Text provided

Monday, December 1, 2008

Mapping Purgation—The Ritual Art-making of Craig Goodworth


Art, as we know it, was born out of ritual and religious ceremonies. In his seminal work, Art in Action, the philosopher Nicholas Wolterstorff explains that the essence of what art once was changed when Western cultures began to remove the artifacts and objects of ritual from their primary functionality. Once monarchs in Europe began amassing artwork in collections built for aesthetic contemplation alone, the founding of public museums was quick to follow.

By the 1950s and 60s this trend of aesthetic contemplation had transformed modes of art making. One of its purest forms was Minimalism. This work left some cold and it objectified art to a certain extent so that it existed as little more than a commodity. A reaction against a purely aesthetic style eventually arose in the format of process and performance based artworks. Artists sensed that the new religion that art had become to some was lacking the spirit of art from the past. The ritual of making the art—the process and not the product—became the essential artwork.

Source material

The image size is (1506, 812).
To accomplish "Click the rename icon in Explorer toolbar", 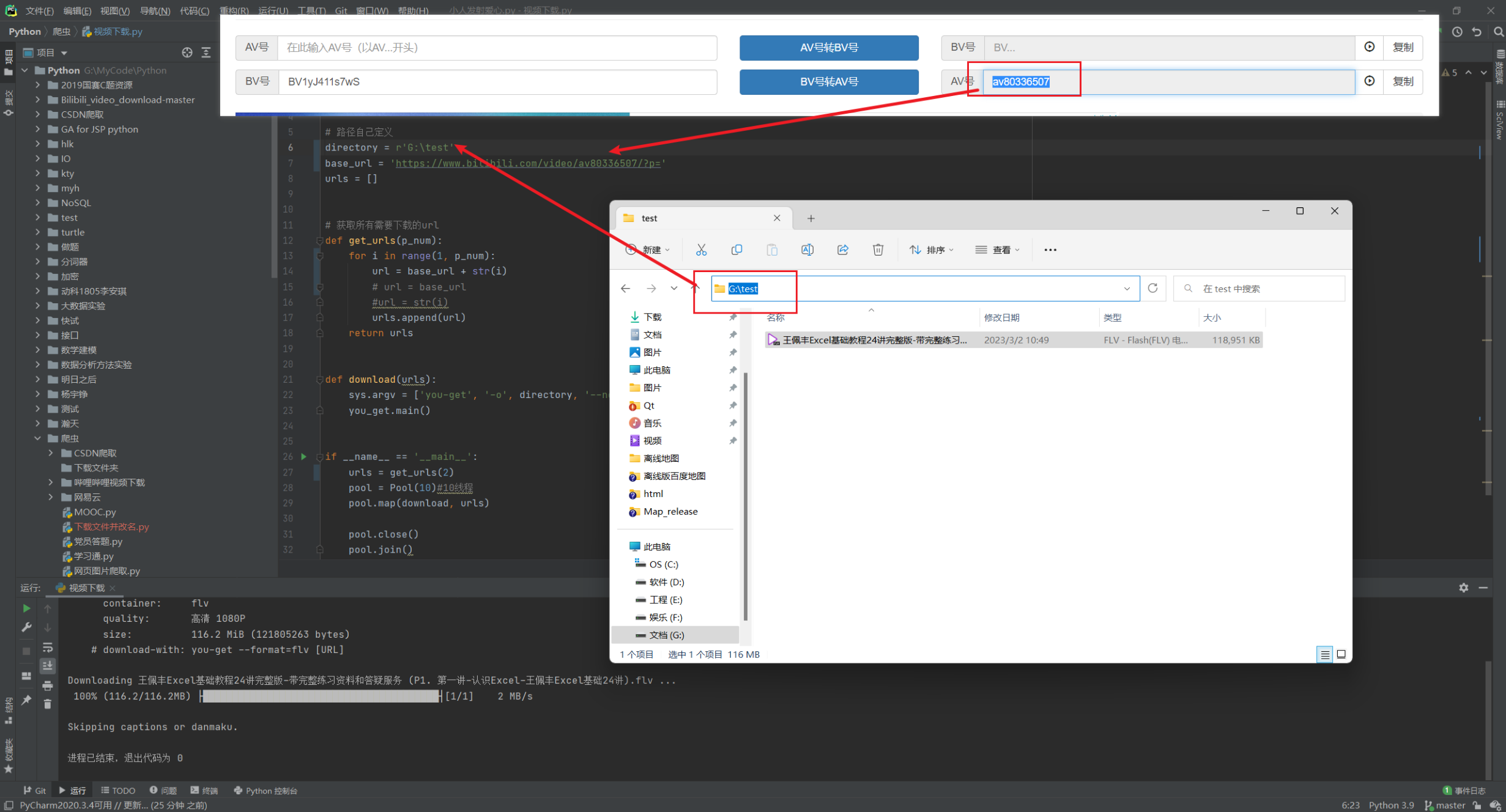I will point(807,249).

Things to do
(A) According to the essay on Craig Goodworth's art-making, what was one of the purest forms of the trend of aesthetic contemplation by the 1950s and 60s?
(B) From the essay on Craig Goodworth's art-making, extract the passage starting with "Monday, December 1, 2008" and going on through "quick to follow.".

Results of the tasks
(A) Minimalism

(B)
Monday, December 1, 2008

Mapping Purgation—The Ritual Art-making of Craig Goodworth


Art, as we know it, was born out of ritual and religious ceremonies. In his seminal work, Art in Action, the philosopher Nicholas Wolterstorff explains that the essence of what art once was changed when Western cultures began to remove the artifacts and objects of ritual from their primary functionality. Once monarchs in Europe began amassing artwork in collections built for aesthetic contemplation alone, the founding of public museums was quick to follow.